How to iterate filenames inside zipfile/warfile without creating /tmp/expandedArchives

Hi,

We have a multimodule project in which we implemented some safeguards by creating a verifyWar target to check the generated warfile. This check runs for all the projects with apply our war.gradle

[war.gradle]

/**
 * generic war configuration used by all modules which build wars
 *
 * add to your project using:
 *     apply from: "$rootProject.projectDir/war.gradle"
 */

apply plugin: 'war'

/* ... deleted irrelevant task definitions ... */

task verifyWar {
    def destFile = file("$buildDir/verifyWar.txt")
    dependsOn war
    inputs.file war.archivePath
    outputs.file destFile
    doLast {
        zipTree(war.archivePath).each { file ->
            assert ("some-forbidden.jar" != file.name)
            assert ("some-forbidden-resource.xml" != file.name)
        }
        ant.echo(file: destFile, message:"verified at " + new Date())
    }
}
war.finalizedBy verifyWar

What happens however is that every time verifyWar is run a .build/tmp/expandedArchives/myproject.war_{hash} is created.
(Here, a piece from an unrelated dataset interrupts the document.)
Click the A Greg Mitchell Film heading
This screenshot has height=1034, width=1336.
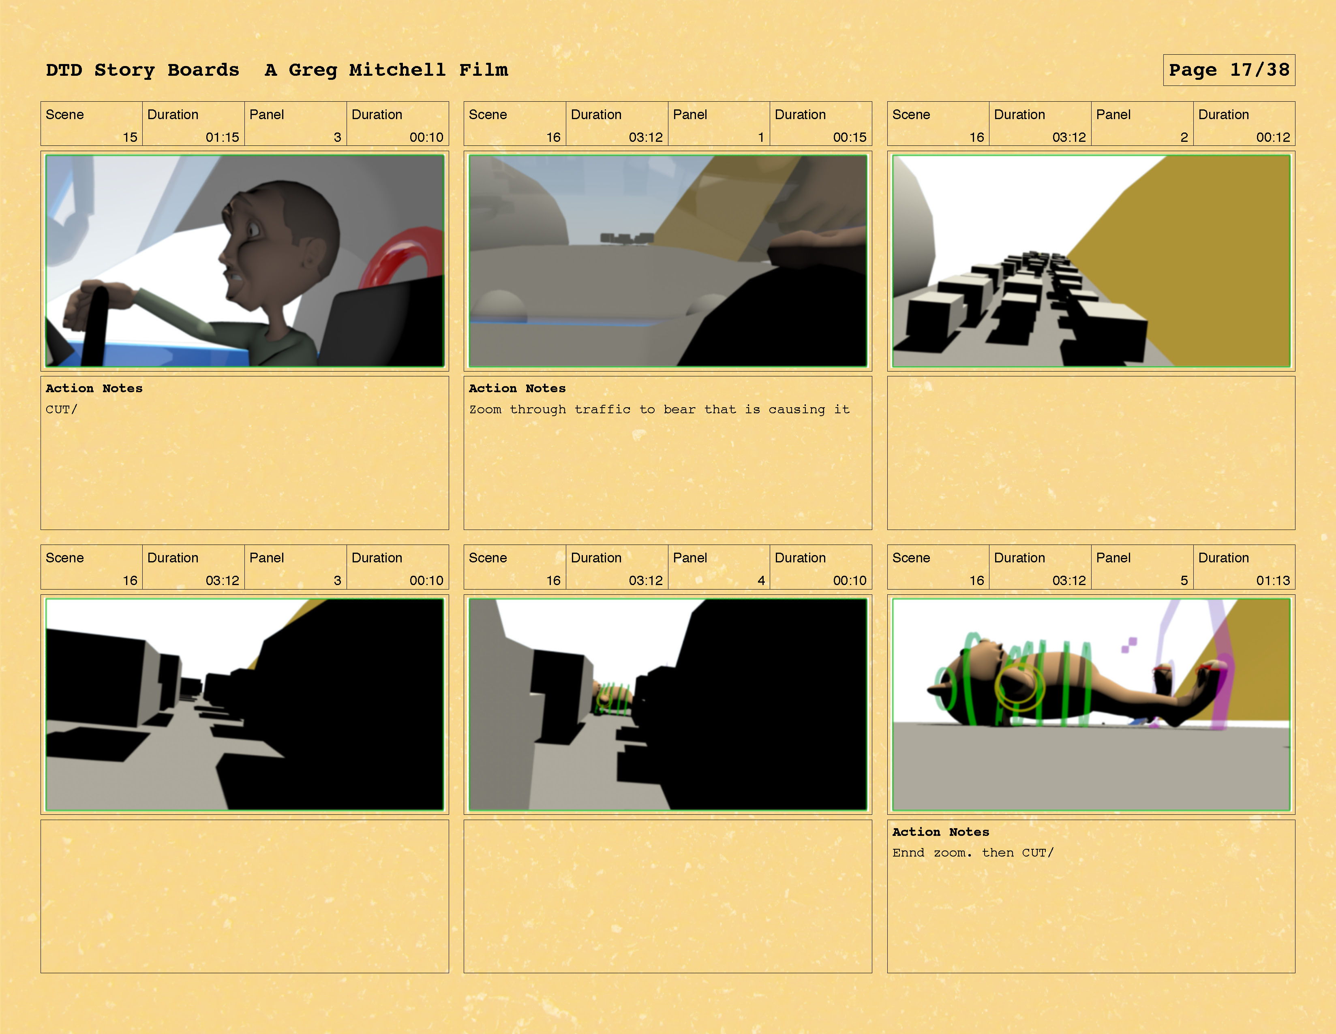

Gradle doesn’t clean it up afterwards, so if a developer doesn’t run clean often enough the new war is unpacked and the expandedArchives directory grows with each deploy. Which for an active project can be 8~15 times a day.

A few questions:

  • Is there a flag on a zipFileTree that either make it clean up afterwards, or not expand at all?
  • Is there another way maybe to just iterate the filenames, not using ZipFileTree whatsoever?

I’m not sure if I can aggressively delete the expandedArchives directory as a whole as I also see dependencies from the war task such as from {zipFileTree (configurations.staticWebContent.archiveName} and others being expanded there. Basically whenever we use zipFileTree.

You can use java.util.zip.ZipFile for this purpose, but the name of each ZipEntry will be the full path, so you would need to handle that. Alternatively, there’s also war.eachFile { } which could be used to check all files going into the war as they’re written instead of after the fact.